## Texte source

▬▬▬

Margaux (Bouchaudon, chant & guitare) : On a commencé à travailler sur Principia juste après la sortie de Juillet, en fin de compte. Mais on s’y est vraiment mis sérieusement en juillet 2020.

Adrien (Pollin, batterie) : Lors d’une résidence à La Boule Noire, oui. On a bouclé deux morceaux à ce moment-là.

Margaux : Trois, même.

Adrien : The Fears, The Urge

Margaux : Non ! Principia, Anita et The Cut Off.

Adrien : Ah bon ?

(Ils débriefent pendant quelques instants la création de The Fears, The Urge)

Margaux : Tout ça, tu ne le mets pas dans l’interview, hein (rires).

Adrien : On avait donné beaucoup de surnoms aux chansons durant le processus de création !

Margaux : Si je ne dis pas de bêtise, le premier morceau que j’ai écrit, c’était The Cut Off. Paradoxalement, c’était aussi l’un des derniers qu’on a bouclés, on l’avait presque laissé tomber.

Qu’est-ce qui explique cet abandon ?

Margaux : On a passé deux ans sur Principia. Il y a eu des moments où on a commencé des trucs et on les a laissés un peu de côté, on a pris beaucoup de temps sur certains morceaux et beaucoup moins sur d’autres.

Vincent (Hivert, basse & production) : C’était vachement étalé.

Margaux : Pour moi, la création de cet album change énormément par rapport à tout ce que j’ai pu faire auparavant. Avant, c’était vachement plus direct, la première version était souvent celle validée. Là, on est revenus en arrière, parfois très loin, pour tout reprendre, supprimer le superflu… Et puis il y a eu les confinements. On essayait de se caler sur des rétroplannings complètement hypothétiques, qui se décalaient de trois mois à chaque discours de Castex…

D’ailleurs, Ellie James du trio La Battue, interviewée dans le Magic du jour [nous sommes le 27 janvier, ndlr] racontait que leur meilleur allié pendant les confinements, c’était WeTransfer.

Margaux : On a essayé plein de trucs, parfois complètement foireux. Genre BandLab.

Vincent : C’est une espèce de séquenceur en ligne, collaboratif, où tout le monde travaille sur la même session, et tu peux y enregistrer des morceaux.

Margaux : Sauf qu’il y avait une latence pas possible. Tu enregistrais un truc chez toi, les autres le recevaient en décalé, donc pas sur le même temps.

Vincent : En fait, on passait presque plus de temps à jouer aux jeux vidéo ensemble !

Camille (Fréchou, cuivres & guitare) : On jouait à Call of Duty !

Vous avez eu beaucoup de chutes de morceaux ?

Margaux : Le seul qu’on n’a pas gardé, c’est parce qu’on n’a pas vraiment pu le travailler ensemble.

Camille : Celui où tu nous avais demandé nos souvenirs d’enfance ?

▬▬▬

## Données
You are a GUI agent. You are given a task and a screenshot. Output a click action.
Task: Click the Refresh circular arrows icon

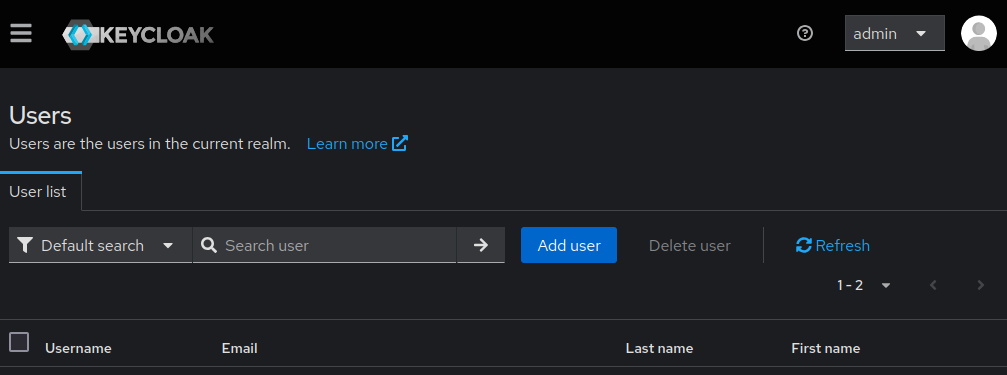[803, 245]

▬▬▬

## Travail demandé
a. Répondez aux questions suivantes à partir de l'entretien.
(i) Selon Margaux, quels morceaux le groupe a-t-il bouclés pendant la résidence à La Boule Noire ?
(ii) Combien de temps le groupe a-t-il passé sur Principia ?
(iii) À quel jeu vidéo Camille dit-elle que les membres jouaient ?
b. Recopiez mot pour mot le passage de l'entretien qui commence par « Adrien : Ah » et se poursuit jusqu'à « cet abandon ? ».

## Réponses successives
a.
(i) Principia, Anita et The Cut Off.
(ii) Deux ans.
(iii) Call of Duty.

b.
Adrien : Ah bon ?

(Ils débriefent pendant quelques instants la création de The Fears, The Urge)

Margaux : Tout ça, tu ne le mets pas dans l’interview, hein (rires).

Adrien : On avait donné beaucoup de surnoms aux chansons durant le processus de création !

Margaux : Si je ne dis pas de bêtise, le premier morceau que j’ai écrit, c’était The Cut Off. Paradoxalement, c’était aussi l’un des derniers qu’on a bouclés, on l’avait presque laissé tomber.

Qu’est-ce qui explique cet abandon ?